■ Task list:
1. In the text about Range Media Partners, which agency did Theresa Kang-Lowe leave to start her own management company?
2. Repeat the text about Range Media Partners between "The unanswered question" and "was at CAA.", inclusive, word for word.

■ Text section:
──────────

The other point of skepticism by shade-throwers was to note that billionaire backer Cohen had contributed to the inauguration of President Donald Trump, no beloved figure in Hollywood. Now, Cohen’s past is an open book because he is now in exclusive negotiations to buy the New York Mets baseball team. After outperforming rivals for years, his hedge fund, Capital Advisors, pleaded guilty in 2013 to insider trading and paid $1.8B in fines — $900M in forfeiture and the same amount in fines –in one of the biggest criminal cases against a hedge fund that kept Cohen from investing for two years. As for the Trump stuff, insiders said that he is not some MAGA hat wearing Trump acolyte; he has given over the years to politicians on both sides of the aisle and been generous to philanthropic causes. He supported the run of Democratic presidential Pete Buttigieg and has been a supporter of New York Governor Andrew Cuomo, and hasn’t backed either of the combatants in the upcoming presidential election. Pairing Cohen with the other two backers seems to give Range Media Partners plenty of hedge fund and tech money to launch properly.
Finally, rumors ran around that the partners were lured away from the major agencies by 7-figure paychecks. That was denied by insiders, who said motivations were the skin in the game equity stake, an opportunity to work with a crew who’ve been close friends despite many of them being competitors in the past, and a chance to try something disruptive while they were young enough. There are no big paychecks, the insiders said.
The unanswered question in the announcement today is what clients the new company will start with, and whether those who already have managers will be open to splitting commissions with other managers, or leave their existing agencies. After all, clients who haven’t worked in the past half year won’t love having to pay more for representation. It would be easy for Bradley Cooper or Tom Hardy to make the move, but it might be more cumbersome for Margot Robbie, who has a long relationship with her Management 360 reps who built her career along with Range partner Bugliari while he was at CAA.
The Range partner/owners aren’t the only top notch partners who spent their careers building at major agencies and moved onto management concerns. Among them, CAA agent Scott Greenberg moved with his lengthy list of filmmakers to work with longtime friend Rick Yorn at LBI (he’ll co-rep the clients with CAA), Theresa Kang-Lowe left WME to launch her own management company with a multi-year deal at Apple TV + and clients including Alfonso Cuaron, and WME agent Phil Sun joined MACRO’s Charles King to launch the rep firm M88 and took Michael B. Jordan with him. Respected TV lit agents David Stone (WME partner) and Ben Jacobson (UTA partner) left to launch The Framework Collective management company, and WME agent Duncan Millership left to join Anonymous Content. More exits are in the offing as the representation business resets itself in the streaming-dominated brave new world whose formation was exacerbated by the pandemic.

──────────

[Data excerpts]
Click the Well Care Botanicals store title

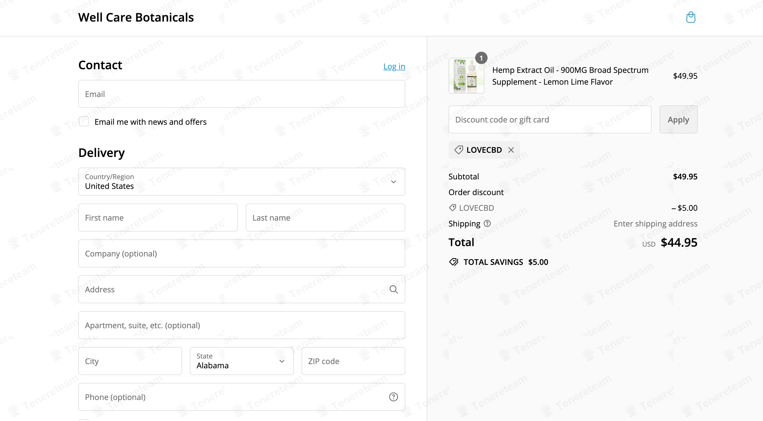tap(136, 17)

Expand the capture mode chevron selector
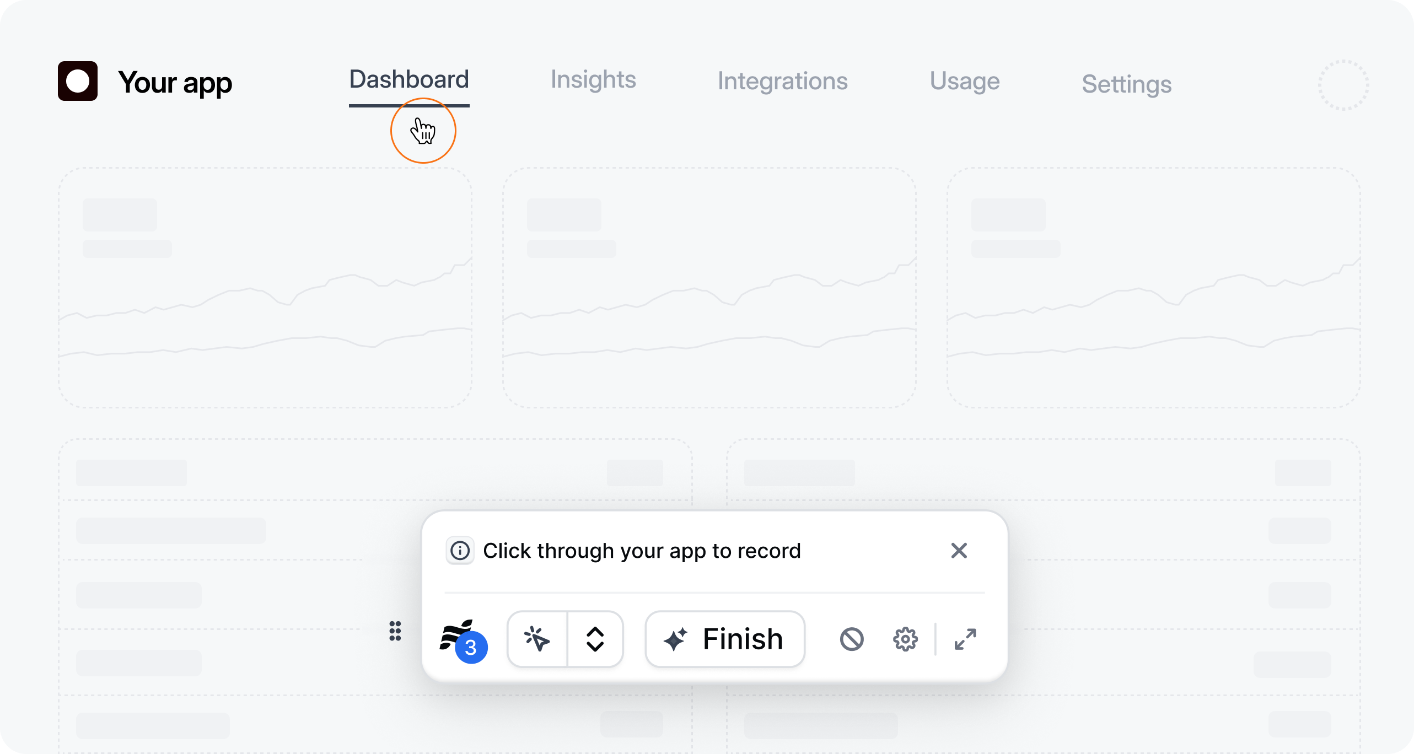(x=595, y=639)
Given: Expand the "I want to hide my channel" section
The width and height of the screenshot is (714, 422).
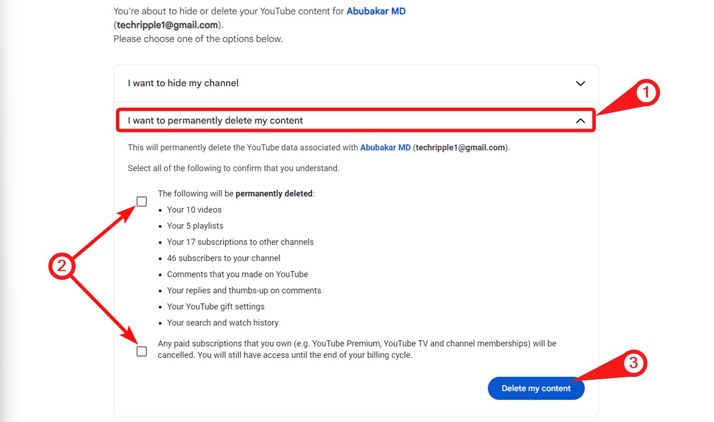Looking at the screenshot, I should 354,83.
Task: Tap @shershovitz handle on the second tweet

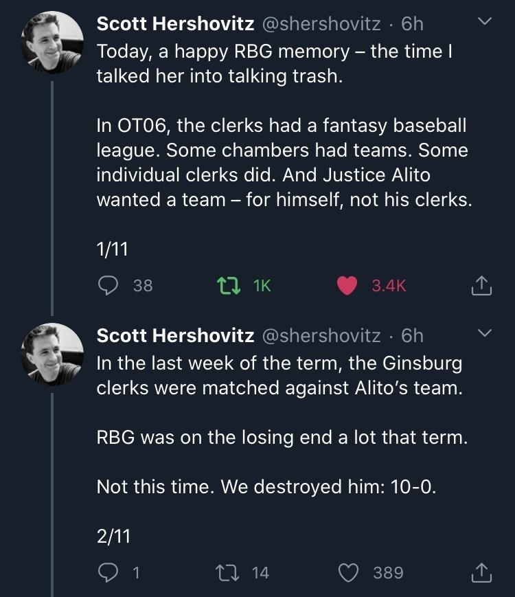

──────────

■ Numbered answers:
1. WME

2.
The unanswered question in the announcement today is what clients the new company will start with, and whether those who already have managers will be open to splitting commissions with other managers, or leave their existing agencies. After all, clients who haven’t worked in the past half year won’t love having to pay more for representation. It would be easy for Bradley Cooper or Tom Hardy to make the move, but it might be more cumbersome for Margot Robbie, who has a long relationship with her Management 360 reps who built her career along with Range partner Bugliari while he was at CAA.